* **Excerpt**:
▼
# Upper spray arm fell off



## bucksone (Aug 7, 2007)

I have a Frigidaire Gallery dishwasher model number BGHD2433KW0 purchased in September 2009. Yesterday the upper spray arm fell off. How would I go about re-attaching it? Thanks in advance for any assistance.


----------



## nap (Dec 4, 2007)

a lot of them simply pop on and off. You will need to look at the arm and the spout to determine what holds it on.

make sure the spray ports are clear. If they are plugged, that would allow a buildup of pressure which might have popped the spray arm off.


----------



## hardwareman (Oct 9, 2010)

i think the Frigidaire has a little button with tabs on it that holds the arm on


----------



## nap (Dec 4, 2007)

I suppose I should have researched this a bit first but:

ftp://ftp.electrolux-na.com/prodinfo_pdf/kinston/5995551172.pdf

I believe that is the correct unit. It looks like the upper spray arm might actually be threaded onto the supply pipe with the supply pipe being on the outside of the tub and the spray arm (obviously) on the inside.


----------



## hardwareman (Oct 9, 2010)

yeah, that is actually 2 pieces. the nut screws onto the deilvery tube and then that little button underneath snaps on to hold the arm on, but I'll bet you need the whole arm to do a proper fix, that little button usually breaks.


----------



## nap (Dec 4, 2007)

hardwareman said:


> yeah, that is actually 2 pieces. the nut screws onto the deilvery tube and then that little button underneath snaps on to hold the arm on, but I'll bet you need the whole arm to do a proper fix, that little button usually breaks.


that place was listing it as a unit. I didn't see either piece individually. I would guess if the arm came off the threaded piece, it would be considered to be broken.


----------



## bucksone (Aug 7, 2007)

So, the upper spray arm was in fact, broken. I bought a new one, installed it, and the problem is resolved. It's nice to fix something with only a $10 part and the help of this forum. Thanks once again.


----------
▲
* **Challenges**:
1. Summarize the spray arm thread in two sentences.
2. In the spray arm thread, what could allow a buildup of pressure that might pop the spray arm off?
3. Write out the part of the spray arm thread from "So, the upper" up to and including "Thanks once again.".

* **Dataset content**:
▼
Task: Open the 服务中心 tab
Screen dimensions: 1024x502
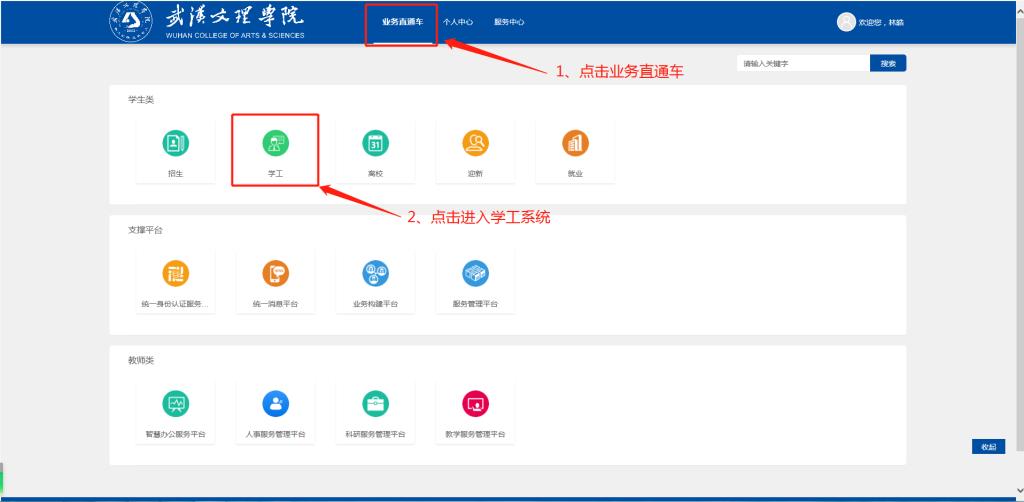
▲
* **Solved problems**:
1. After the upper spray arm fell off a Frigidaire Gallery dishwasher, replies suggested it might be held by a button with tabs or threaded onto the supply pipe, and noted that the little button usually breaks. The arm proved to be broken, and installing a new one, a $10 part, resolved the problem.

2. Plugged spray ports.

3.
So, the upper spray arm was in fact, broken. I bought a new one, installed it, and the problem is resolved. It's nice to fix something with only a $10 part and the help of this forum. Thanks once again.